Besides malicious attacks, Willemsen noted that many instances will most likely be caused by human error and bad process design. It doesn’t matter under the GDPR if a blockchain exposed personal data innocently through an error, he said.

Once privacy poisoning becomes more widespread, Willemsen said he expects several things to happen. The first is that people will continue to disregard privacy practices the same way they do for other types of cybersecurity. Automated hacking tools may emerge from certain online communities to target exposed public blockchains or to render competitors’ systems useless, he said.

Companies interested in using a public ledger may want to opt for private blockchains, said Randi Eitzman, senior threat pursuit analyst with FireEye iSIGHT Intelligence, a cybersecurity threat research and analysis service.
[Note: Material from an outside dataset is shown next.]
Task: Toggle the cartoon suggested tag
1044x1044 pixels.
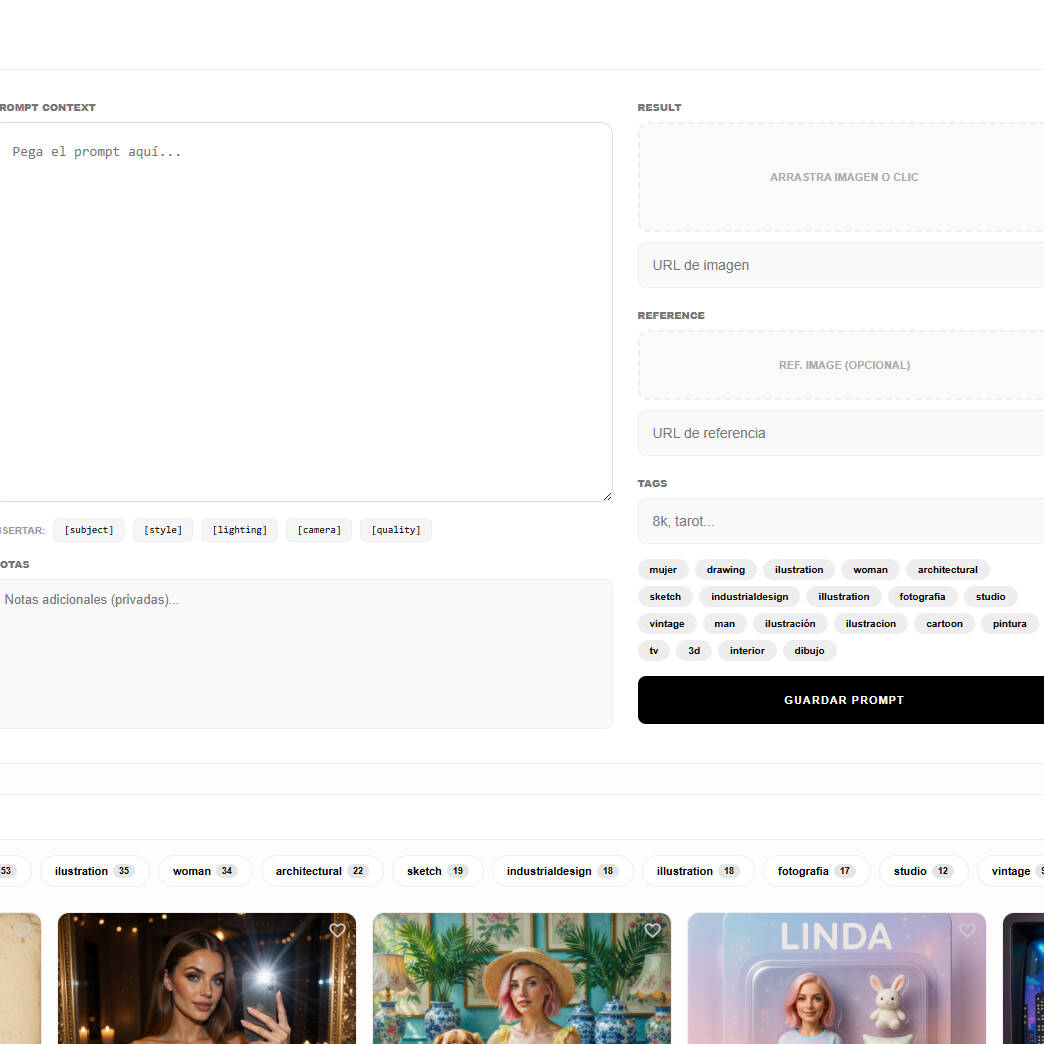Action: (944, 624)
Blockchains are ultimately “just costly centralized data storage,” Eitzman said in an emailed response to questions. “Firms looking for secure data storage might avoid using them depending on their cost-benefit analysis, but a simple solution would be to avoid storing any sensitive customer information on a blockchain.”

Regarding attacks on public blockchains, Eitzman noted that easy-to-use tools that allow anyone to write and store data on-chain, such as Bitstagram, a mobile application that lets users upload their smartphone photos to a blockchain, already exist. With such tools, it wouldn’t take much for someone to upload illegal content, she said.

“The benefit of a public ledger is that all transactions are easily viewable and can be tracked,” she said. “Anyone who stores sensitive or illegal content on-chain is doing so at their own risk.”